In the video a voice can be heard saying, "I woke up at 4 a.m. this morning, and what time is it now, look? We have no drinking water, are there no grocery stores in Shanghai at all?".

Another person says, "I already realized that the virus won't kill us. But starvation can!".

Despite the fact that the original video only stayed online for a few hours, the people of China tried very hard to make this situation public and prevent the censors' plans in every possible way. Someone embedded a qr-code in the video, and someone laid it over the trailer of "Batman" that has been recently released in China. Now the video has even leaked to Instagram and Twitter.

It is important to understand that in a country with a one-party system and a strong sense of civic patriotism, inextricably linked to the approval of the ruling party by the vast majority of the population, such a reaction was impossible to imagine merely a month ago.

In the West, expressing views on controversial topics online is common. However, in China this situation is extremely atypical both because of the fear of revealing ideas contradicting the party line even in the online space, and because of the specifics of the firewall.

This time, the "zero-tolerance" policy and the consequences of its implementation raise serious concerns among citizens, and the party's impeccable image has been shaken even within the country.

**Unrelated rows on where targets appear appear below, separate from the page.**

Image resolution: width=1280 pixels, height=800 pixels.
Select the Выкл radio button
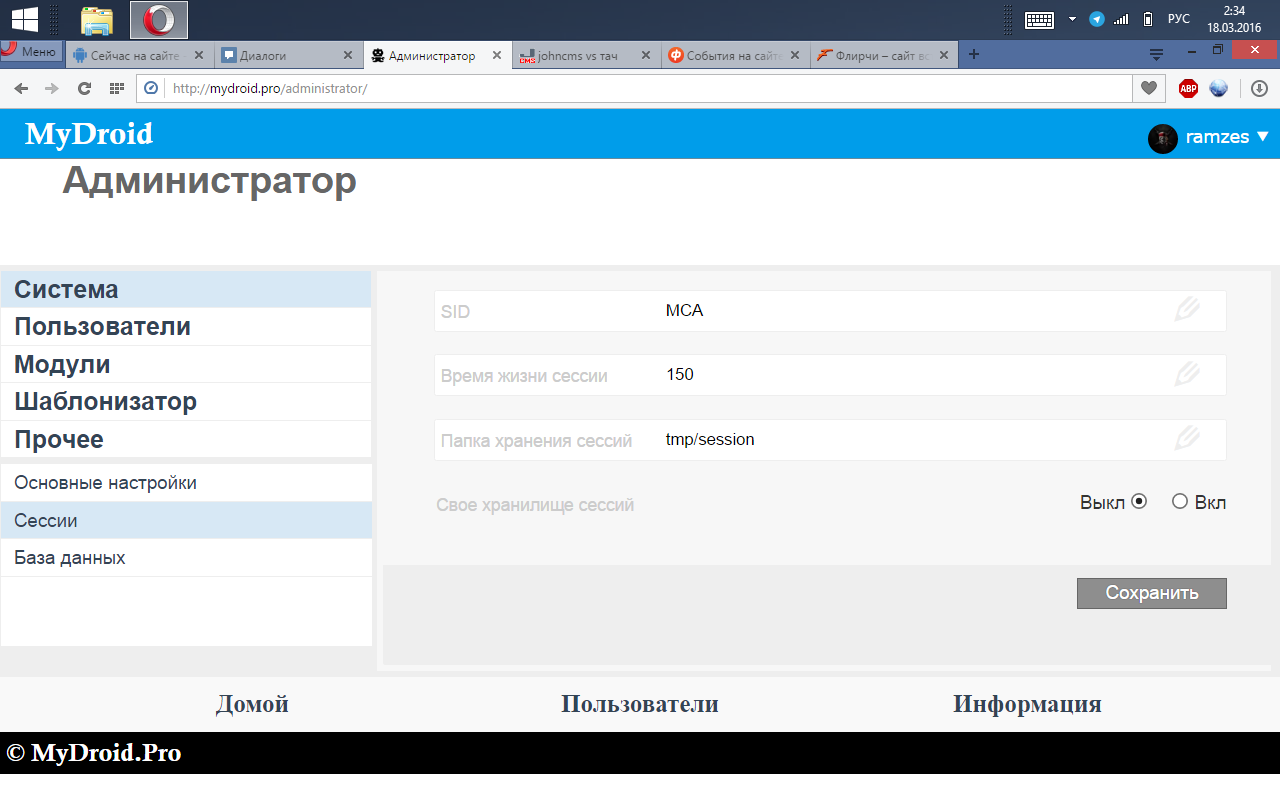point(1139,502)
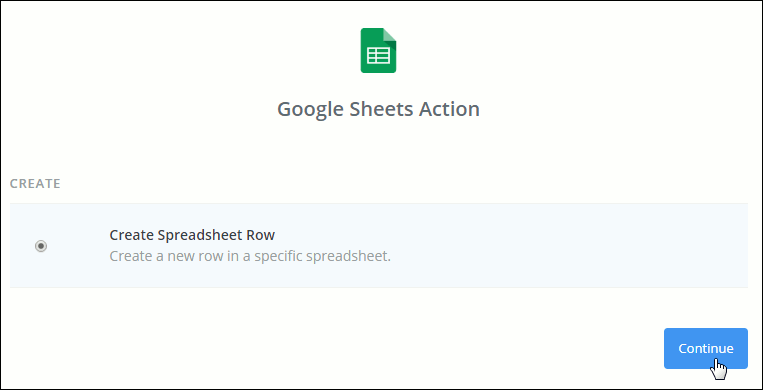763x390 pixels.
Task: Click the "Create Spreadsheet Row" option title
Action: pyautogui.click(x=192, y=235)
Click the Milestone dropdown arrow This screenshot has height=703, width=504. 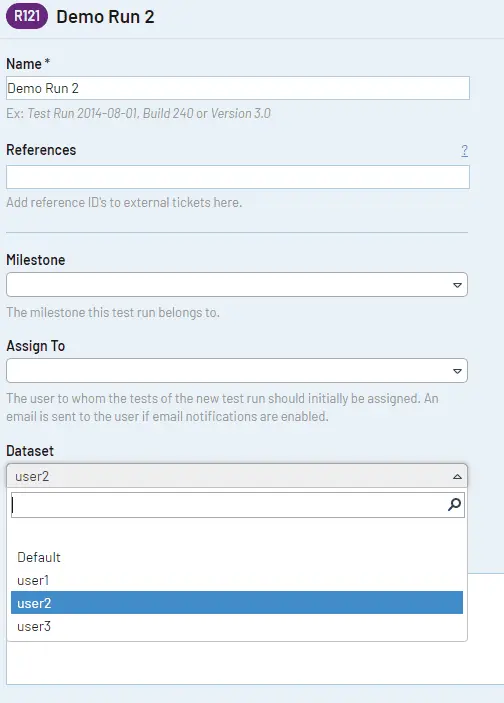pyautogui.click(x=457, y=285)
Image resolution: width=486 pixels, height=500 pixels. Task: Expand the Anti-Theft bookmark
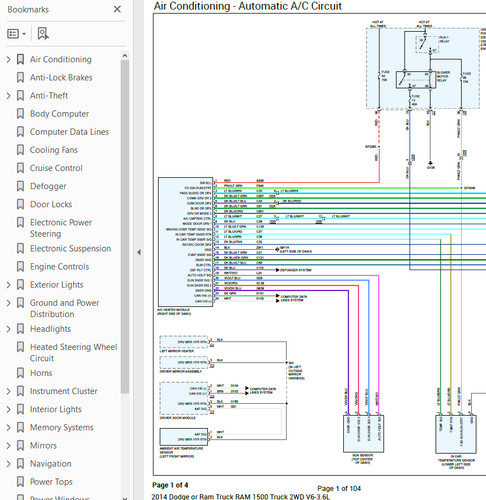click(x=9, y=96)
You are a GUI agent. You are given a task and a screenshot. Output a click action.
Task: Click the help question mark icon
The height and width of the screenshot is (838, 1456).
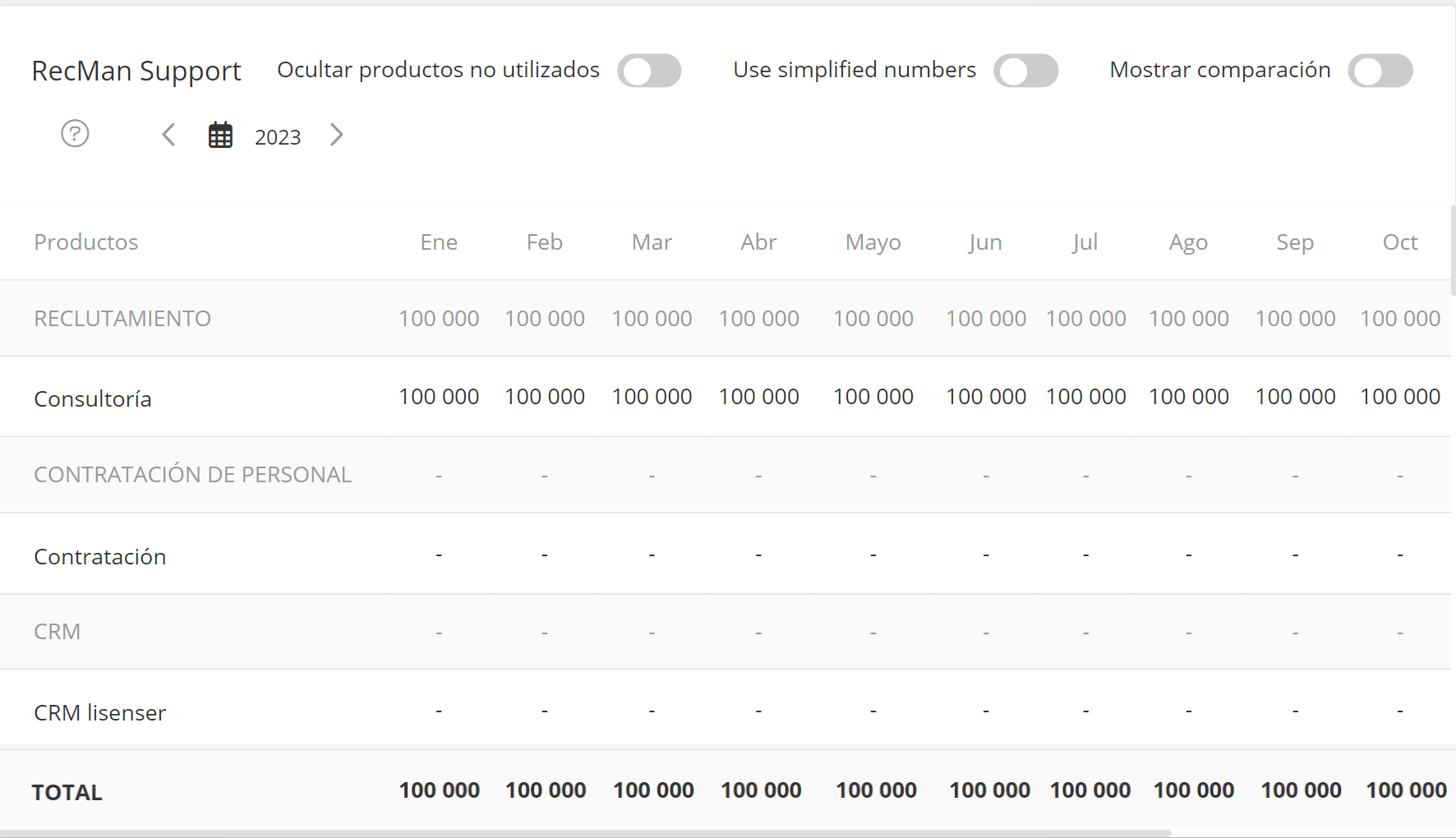75,133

The near future will show whether China's approach is viable in the new realities.

Will the Chinese state apparatus be able to use the crisis as an opportunity, or will the situation in Shanghai force China to recognize the imperfection of its current approach to fighting the virus? In any case, the government still has some time before the XX Congress of the Communist Party in the second half of 2022 to determine further direction for their actions.